→ **TASK REQUIREMENTS**
Hunt through the lines below for the string "Open" and copy each one that has it.

##############################

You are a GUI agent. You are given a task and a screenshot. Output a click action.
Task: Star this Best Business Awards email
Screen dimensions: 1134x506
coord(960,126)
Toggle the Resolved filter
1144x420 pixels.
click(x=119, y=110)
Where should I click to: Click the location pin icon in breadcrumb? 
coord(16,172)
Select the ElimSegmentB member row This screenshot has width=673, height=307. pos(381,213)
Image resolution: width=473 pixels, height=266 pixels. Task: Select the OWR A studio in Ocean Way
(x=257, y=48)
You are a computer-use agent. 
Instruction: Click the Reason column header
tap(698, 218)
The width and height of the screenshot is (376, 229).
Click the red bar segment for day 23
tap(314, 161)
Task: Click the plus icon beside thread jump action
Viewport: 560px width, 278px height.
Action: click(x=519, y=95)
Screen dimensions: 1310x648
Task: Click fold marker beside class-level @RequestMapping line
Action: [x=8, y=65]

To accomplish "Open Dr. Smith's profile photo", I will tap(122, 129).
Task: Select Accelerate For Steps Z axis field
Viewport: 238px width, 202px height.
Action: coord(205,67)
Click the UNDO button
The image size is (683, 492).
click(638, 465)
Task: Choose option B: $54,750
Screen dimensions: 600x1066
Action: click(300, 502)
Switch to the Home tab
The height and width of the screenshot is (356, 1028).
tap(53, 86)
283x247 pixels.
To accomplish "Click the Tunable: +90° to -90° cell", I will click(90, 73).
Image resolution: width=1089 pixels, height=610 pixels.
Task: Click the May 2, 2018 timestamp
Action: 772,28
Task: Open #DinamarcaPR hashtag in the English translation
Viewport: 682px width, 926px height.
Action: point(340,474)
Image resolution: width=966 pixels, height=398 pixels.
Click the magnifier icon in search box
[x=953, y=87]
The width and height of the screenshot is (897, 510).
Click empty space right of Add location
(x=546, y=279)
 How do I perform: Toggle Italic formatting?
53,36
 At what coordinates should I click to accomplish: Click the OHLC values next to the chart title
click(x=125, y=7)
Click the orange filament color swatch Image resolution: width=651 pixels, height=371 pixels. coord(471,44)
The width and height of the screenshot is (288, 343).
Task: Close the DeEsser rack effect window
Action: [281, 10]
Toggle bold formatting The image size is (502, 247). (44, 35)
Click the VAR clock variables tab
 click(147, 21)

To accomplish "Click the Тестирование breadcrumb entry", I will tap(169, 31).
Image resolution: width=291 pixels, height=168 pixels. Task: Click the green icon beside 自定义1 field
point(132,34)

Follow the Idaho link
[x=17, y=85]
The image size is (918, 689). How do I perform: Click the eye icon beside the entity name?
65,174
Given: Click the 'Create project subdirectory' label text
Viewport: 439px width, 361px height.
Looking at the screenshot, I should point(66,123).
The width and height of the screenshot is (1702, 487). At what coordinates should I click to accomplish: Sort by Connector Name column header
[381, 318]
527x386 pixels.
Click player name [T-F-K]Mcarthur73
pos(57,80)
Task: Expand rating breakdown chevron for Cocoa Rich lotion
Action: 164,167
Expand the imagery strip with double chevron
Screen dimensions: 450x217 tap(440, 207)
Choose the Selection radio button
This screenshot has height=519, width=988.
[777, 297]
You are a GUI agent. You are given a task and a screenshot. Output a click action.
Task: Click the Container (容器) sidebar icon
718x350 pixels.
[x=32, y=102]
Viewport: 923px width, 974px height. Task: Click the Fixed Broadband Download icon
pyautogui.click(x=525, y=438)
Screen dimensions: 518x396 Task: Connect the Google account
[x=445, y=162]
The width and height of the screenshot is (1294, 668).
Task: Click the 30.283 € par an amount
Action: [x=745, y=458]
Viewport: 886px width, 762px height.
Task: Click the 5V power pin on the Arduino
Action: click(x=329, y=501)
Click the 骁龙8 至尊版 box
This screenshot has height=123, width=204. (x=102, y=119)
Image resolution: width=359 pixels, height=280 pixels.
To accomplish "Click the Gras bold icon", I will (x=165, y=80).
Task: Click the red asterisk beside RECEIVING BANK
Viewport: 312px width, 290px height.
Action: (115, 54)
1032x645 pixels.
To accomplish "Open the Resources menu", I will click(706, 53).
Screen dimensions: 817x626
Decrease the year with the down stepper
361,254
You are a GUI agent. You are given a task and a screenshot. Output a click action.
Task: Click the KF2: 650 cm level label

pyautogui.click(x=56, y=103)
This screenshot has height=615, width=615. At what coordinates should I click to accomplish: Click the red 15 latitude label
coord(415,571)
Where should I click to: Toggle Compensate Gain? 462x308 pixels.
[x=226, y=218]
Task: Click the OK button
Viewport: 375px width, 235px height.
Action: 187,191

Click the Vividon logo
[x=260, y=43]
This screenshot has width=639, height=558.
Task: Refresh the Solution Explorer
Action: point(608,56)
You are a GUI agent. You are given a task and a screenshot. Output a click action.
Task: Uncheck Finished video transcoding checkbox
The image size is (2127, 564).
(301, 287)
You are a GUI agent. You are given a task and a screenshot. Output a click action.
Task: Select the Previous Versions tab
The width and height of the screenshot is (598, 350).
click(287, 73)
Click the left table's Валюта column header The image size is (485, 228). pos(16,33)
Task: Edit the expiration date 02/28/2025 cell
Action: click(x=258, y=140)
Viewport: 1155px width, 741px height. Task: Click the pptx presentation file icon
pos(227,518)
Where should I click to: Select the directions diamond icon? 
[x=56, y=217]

##############################

→ **SOLUTION FOR THIS PROBLEM**
To accomplish "Open Dr. Smith's profile photo", I will tap(122, 129).
Task: Open #DinamarcaPR hashtag in the English translation
To accomplish "Open the Resources menu", I will click(706, 53).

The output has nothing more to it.